Other than this, they didn't announce any 1st or 2nd party game for PSVR2 since a lot of time ago, maybe because didn't sell enough to justify them. And may consider that the potential sales of this remaster maybe wouldn't be enough to make the remaster profitable.
In hindsight was Sony wasting this gen with gaas an actual good thing? Now that we witnessed so many failures, so much money lost for Sony on Gaas, maybe this gives them now a clean slate for next gen in regards to not seeing Gaas anymore or mostly gone. Maybe we'll start to see maybe a ratio of 80%-20% in the favour of single player games. Or maybe that number can even be further to like 90%-10%.
They 'didn't waste this gen with GaaS'. MLB, GT7, Destiny 2 and Helldivers 2 are very successful, pretty likely having already providing enough profit to fund budgets of the failed, cancelled, not greenlighted and remaining half a dozen GaaS to be published. It's a successful and profitable initiative before releasing its the second half.
It didn't affect the budget of the non-GaaS games, which also increased. The GaaS initiative was an investment with a separate budget made on top.

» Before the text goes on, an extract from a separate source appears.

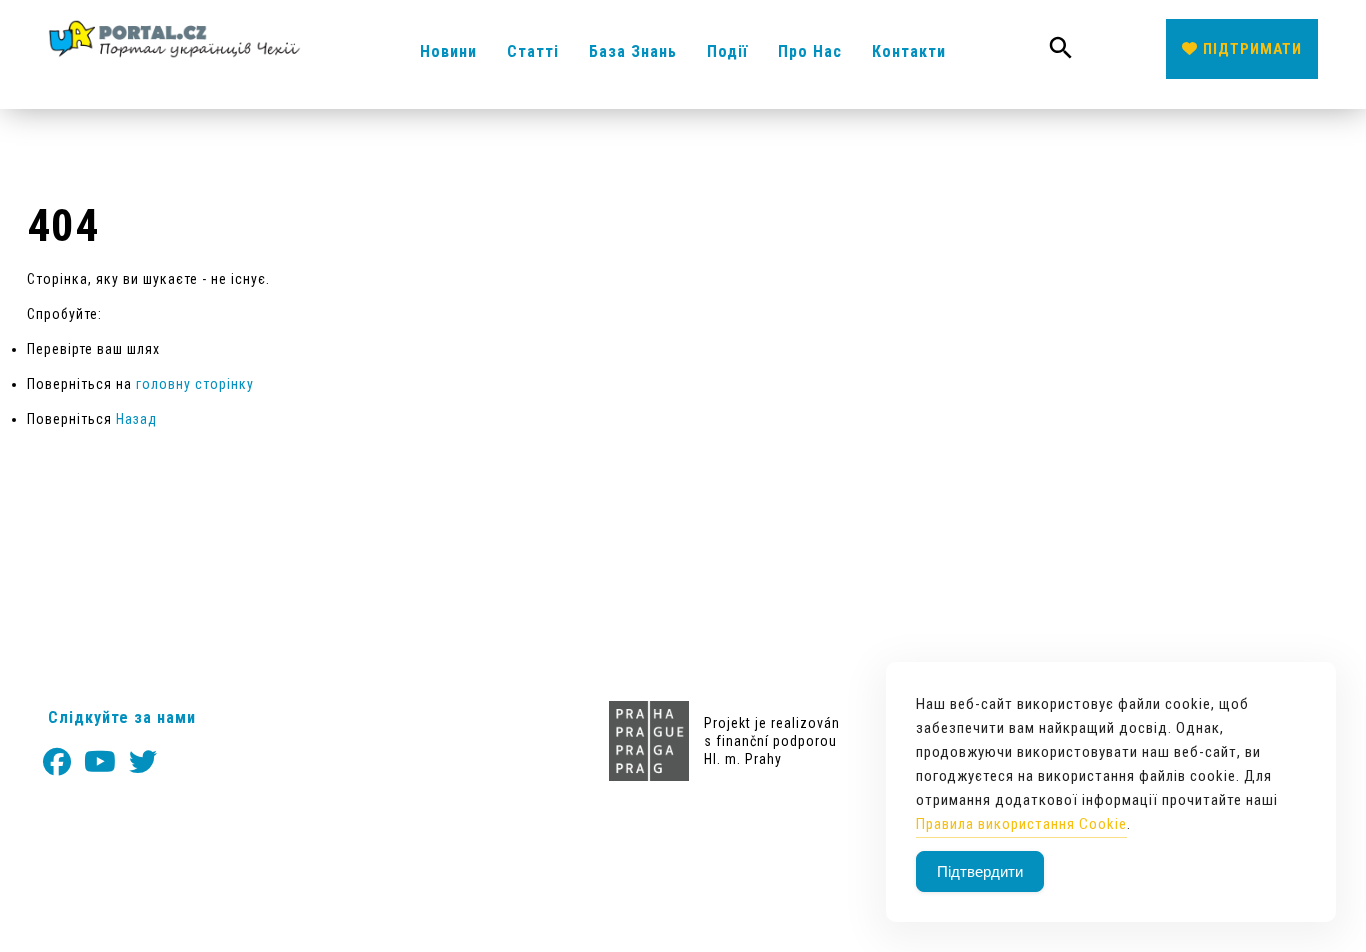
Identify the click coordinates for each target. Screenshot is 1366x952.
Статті (533, 51)
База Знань (633, 51)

From what they released last year and what they have planned for this and next year, seems that their idea is to release a couple of GaaS per year: one backed by top tier devs or IPs and another one more experimental / niche.
They are expanding their 1st/2nd party both in GaaS and non-GaaS to cover all the main genres / audience segment in each business model.
1 singleplayer tentpole game every year and 2 live service dumpster fires as well. I bet people can't wait for Fairgame$ and Marathon.
Regarding tentpoles, their idea isn't '1 per year', it's 'at least 1 per holiday season'.
As an example, this year they'll release minimum (more can be announced) 3 tentpole games: Death Stranding 2, Lost Soul Aside and Ghost of Yotei, being the Yotei one the one for holidays.
For next year they'll have minimum (more can be announced) Saros and Wolverine, being pretty likely Wolverine the one for holidays.